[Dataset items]
++++++

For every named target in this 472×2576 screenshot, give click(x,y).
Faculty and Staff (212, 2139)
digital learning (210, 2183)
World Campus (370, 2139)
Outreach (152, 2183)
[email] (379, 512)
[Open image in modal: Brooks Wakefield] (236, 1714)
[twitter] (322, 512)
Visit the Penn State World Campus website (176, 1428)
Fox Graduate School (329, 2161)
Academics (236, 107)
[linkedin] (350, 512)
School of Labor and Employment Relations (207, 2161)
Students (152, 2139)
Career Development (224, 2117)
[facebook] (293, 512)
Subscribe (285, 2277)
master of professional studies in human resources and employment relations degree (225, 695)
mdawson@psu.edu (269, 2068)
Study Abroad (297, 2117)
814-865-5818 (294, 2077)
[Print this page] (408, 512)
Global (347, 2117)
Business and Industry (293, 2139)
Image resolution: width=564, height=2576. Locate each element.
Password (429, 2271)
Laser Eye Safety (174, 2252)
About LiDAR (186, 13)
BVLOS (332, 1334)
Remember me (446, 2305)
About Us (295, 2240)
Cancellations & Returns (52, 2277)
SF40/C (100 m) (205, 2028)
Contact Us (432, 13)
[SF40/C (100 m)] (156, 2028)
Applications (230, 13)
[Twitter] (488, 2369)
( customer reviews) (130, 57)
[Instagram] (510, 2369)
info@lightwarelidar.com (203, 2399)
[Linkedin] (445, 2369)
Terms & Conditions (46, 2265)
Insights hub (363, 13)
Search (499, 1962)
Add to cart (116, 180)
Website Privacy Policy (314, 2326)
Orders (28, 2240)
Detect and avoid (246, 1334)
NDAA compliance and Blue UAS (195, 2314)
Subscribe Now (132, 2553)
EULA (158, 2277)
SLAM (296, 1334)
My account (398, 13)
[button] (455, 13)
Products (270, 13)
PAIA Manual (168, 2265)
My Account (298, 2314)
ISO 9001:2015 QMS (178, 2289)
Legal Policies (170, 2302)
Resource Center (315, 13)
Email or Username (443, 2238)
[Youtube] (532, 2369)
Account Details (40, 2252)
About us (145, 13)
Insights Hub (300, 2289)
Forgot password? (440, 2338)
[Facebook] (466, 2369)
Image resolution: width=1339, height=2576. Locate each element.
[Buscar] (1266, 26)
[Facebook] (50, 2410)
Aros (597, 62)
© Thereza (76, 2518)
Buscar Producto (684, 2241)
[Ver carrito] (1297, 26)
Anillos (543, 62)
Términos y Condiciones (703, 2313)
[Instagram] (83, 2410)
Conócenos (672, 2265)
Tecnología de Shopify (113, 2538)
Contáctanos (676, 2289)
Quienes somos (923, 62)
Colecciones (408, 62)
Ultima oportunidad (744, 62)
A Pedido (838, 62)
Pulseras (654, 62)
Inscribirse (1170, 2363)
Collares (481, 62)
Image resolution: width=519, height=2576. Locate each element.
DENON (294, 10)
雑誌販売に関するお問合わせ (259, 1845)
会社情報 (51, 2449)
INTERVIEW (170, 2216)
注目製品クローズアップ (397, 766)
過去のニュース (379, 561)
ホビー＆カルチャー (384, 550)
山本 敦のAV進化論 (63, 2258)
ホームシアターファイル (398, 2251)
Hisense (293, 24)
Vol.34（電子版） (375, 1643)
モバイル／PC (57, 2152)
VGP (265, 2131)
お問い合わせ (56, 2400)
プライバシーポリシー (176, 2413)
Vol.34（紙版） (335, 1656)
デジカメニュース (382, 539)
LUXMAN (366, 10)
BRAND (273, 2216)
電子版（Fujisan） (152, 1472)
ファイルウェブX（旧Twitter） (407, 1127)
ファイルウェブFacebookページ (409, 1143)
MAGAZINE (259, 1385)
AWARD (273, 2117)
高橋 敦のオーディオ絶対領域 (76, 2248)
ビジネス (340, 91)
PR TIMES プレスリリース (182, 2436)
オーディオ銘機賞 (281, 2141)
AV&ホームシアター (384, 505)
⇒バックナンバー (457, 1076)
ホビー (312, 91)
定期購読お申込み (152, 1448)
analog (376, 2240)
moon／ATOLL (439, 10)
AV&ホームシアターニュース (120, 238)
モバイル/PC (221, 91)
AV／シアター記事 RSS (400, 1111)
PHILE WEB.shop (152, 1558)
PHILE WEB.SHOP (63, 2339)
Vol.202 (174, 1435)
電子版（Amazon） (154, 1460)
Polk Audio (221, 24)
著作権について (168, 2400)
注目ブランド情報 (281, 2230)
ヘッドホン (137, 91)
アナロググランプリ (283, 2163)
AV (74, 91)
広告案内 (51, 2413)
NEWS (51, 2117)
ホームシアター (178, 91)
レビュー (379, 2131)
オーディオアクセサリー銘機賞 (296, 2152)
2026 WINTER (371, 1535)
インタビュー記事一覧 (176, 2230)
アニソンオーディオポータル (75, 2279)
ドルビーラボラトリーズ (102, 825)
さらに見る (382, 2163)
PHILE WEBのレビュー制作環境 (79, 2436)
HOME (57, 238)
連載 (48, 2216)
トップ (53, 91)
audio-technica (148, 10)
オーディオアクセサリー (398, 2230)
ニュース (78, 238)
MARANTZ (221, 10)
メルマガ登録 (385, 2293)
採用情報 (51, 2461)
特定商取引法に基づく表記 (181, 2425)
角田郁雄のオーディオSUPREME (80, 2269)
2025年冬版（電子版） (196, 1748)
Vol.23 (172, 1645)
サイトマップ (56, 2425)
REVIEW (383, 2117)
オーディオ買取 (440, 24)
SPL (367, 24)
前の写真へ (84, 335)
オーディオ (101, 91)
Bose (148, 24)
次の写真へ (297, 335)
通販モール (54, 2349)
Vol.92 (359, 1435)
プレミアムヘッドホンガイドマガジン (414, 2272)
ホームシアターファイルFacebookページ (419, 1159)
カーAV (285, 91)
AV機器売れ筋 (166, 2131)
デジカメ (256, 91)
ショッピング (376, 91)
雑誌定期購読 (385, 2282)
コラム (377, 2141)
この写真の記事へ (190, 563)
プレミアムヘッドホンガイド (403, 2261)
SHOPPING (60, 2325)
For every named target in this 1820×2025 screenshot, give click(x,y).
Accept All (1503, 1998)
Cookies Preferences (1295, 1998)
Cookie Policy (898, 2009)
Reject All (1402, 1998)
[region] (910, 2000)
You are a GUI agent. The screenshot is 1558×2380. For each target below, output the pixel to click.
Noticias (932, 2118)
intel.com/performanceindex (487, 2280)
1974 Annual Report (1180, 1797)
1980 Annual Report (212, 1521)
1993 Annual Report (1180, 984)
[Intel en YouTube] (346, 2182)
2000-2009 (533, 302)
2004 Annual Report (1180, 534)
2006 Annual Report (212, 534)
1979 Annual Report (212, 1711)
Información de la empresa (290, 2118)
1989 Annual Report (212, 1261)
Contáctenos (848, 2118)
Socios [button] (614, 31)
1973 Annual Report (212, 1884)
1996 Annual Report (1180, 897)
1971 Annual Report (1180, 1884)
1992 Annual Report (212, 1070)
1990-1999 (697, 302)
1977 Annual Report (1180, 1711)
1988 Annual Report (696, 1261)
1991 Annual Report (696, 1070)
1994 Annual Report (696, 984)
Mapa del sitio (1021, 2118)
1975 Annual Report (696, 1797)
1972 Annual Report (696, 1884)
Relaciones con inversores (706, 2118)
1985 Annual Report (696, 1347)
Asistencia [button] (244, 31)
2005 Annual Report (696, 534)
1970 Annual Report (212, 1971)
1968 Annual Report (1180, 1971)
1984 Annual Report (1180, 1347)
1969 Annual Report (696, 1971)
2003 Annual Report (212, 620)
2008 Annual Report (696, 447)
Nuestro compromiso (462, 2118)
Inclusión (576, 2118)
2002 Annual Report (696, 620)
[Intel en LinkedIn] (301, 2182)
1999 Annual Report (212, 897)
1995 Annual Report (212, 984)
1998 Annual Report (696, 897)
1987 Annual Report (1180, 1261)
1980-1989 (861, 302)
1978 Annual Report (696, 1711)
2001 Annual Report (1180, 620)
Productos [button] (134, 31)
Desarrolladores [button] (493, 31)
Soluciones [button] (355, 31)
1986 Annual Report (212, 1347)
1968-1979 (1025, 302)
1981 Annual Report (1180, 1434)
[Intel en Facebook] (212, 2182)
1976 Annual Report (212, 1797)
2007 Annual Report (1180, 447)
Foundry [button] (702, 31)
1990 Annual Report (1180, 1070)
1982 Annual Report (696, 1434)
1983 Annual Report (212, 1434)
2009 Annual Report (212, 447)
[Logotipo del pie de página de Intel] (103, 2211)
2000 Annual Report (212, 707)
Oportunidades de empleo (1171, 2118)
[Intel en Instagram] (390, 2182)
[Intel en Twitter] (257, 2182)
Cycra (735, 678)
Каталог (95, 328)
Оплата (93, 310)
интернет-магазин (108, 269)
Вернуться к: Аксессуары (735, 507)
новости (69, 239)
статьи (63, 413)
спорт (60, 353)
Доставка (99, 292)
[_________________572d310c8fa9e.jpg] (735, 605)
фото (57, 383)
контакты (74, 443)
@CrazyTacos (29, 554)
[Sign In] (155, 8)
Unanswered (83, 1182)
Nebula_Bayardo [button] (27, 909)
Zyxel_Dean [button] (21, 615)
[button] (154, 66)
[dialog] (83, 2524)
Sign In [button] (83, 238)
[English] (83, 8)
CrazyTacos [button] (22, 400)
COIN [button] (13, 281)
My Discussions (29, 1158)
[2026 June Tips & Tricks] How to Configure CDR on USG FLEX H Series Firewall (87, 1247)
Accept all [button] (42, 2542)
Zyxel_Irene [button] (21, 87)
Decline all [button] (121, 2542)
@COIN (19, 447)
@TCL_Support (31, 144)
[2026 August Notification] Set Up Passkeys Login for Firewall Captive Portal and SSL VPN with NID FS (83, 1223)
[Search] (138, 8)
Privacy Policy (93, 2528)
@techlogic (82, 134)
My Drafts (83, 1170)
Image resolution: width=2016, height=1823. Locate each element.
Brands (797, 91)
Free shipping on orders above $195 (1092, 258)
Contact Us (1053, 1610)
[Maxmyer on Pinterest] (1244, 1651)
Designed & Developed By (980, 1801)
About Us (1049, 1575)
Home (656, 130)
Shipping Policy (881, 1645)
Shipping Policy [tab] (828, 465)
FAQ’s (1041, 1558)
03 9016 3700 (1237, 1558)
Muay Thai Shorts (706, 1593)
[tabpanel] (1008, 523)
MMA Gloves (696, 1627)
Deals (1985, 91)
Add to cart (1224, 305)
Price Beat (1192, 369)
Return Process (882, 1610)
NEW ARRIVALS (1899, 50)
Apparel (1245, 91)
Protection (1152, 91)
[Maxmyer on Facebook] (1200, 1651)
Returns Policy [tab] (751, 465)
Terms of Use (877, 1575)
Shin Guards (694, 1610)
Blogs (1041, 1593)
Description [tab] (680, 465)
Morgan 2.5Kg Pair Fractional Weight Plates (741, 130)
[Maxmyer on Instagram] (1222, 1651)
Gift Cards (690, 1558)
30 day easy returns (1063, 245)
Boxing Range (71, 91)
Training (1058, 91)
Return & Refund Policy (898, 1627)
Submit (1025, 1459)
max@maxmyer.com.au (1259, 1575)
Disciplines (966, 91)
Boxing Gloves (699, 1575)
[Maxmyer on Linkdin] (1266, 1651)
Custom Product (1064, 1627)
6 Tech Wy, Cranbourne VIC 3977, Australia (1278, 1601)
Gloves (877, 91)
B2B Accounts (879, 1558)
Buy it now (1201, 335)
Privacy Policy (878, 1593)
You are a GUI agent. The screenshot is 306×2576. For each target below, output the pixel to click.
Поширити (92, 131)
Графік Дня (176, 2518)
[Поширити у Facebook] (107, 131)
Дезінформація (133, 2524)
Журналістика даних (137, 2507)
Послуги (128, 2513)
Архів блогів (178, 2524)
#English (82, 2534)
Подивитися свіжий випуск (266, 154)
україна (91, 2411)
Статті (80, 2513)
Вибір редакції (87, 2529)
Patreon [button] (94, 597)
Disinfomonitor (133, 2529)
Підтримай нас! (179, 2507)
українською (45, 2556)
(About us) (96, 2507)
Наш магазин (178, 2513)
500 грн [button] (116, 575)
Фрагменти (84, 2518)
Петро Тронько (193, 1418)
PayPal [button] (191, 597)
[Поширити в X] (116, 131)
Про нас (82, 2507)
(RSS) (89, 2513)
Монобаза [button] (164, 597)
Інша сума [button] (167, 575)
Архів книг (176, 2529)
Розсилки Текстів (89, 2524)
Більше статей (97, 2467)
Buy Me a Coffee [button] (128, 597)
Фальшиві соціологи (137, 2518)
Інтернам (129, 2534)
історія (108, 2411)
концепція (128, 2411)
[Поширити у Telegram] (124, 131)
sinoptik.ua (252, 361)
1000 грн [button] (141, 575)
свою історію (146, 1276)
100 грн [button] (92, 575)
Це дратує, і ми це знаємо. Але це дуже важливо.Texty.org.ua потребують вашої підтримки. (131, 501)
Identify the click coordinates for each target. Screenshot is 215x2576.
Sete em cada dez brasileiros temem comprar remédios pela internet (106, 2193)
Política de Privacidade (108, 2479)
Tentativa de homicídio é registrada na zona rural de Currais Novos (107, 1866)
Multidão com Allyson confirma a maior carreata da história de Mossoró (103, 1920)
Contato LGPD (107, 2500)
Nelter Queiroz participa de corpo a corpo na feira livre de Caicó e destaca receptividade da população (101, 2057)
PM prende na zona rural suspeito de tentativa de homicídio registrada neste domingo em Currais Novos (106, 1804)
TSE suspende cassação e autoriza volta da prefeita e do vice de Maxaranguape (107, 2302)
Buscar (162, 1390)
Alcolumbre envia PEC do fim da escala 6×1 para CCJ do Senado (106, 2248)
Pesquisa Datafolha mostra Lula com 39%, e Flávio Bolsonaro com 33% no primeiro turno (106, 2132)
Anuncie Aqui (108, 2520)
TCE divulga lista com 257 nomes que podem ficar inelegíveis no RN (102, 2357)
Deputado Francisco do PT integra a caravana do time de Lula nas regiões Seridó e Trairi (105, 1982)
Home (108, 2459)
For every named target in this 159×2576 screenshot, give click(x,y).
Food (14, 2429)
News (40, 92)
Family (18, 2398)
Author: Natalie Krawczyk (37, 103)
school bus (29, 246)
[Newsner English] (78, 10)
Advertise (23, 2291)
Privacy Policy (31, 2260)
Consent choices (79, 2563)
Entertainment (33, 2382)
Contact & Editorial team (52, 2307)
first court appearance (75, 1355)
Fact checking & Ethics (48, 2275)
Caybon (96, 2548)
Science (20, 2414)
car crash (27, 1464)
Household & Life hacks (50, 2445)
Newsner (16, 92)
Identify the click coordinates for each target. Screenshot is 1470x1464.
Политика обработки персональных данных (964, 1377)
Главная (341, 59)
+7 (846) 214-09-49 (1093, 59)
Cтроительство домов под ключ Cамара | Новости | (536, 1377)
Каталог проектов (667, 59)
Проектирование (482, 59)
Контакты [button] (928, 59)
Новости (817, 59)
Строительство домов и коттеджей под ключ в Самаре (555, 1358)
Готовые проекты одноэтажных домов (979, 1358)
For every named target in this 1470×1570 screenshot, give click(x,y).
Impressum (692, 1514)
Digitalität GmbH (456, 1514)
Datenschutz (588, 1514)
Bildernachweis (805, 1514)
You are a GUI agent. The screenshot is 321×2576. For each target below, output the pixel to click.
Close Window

++++++

Your answer should consist only of the lines above between the line holding "Forgot password? (440, 2338)" and the line holding "Términos y Condiciones (703, 2313)", inclusive, each transcribed exactly.

:: WORKED SOLUTION ::
Forgot password? (440, 2338)
[Facebook] (466, 2369)
Image resolution: width=1339, height=2576. Locate each element.
[Buscar] (1266, 26)
[Facebook] (50, 2410)
Aros (597, 62)
© Thereza (76, 2518)
Buscar Producto (684, 2241)
[Ver carrito] (1297, 26)
Anillos (543, 62)
Términos y Condiciones (703, 2313)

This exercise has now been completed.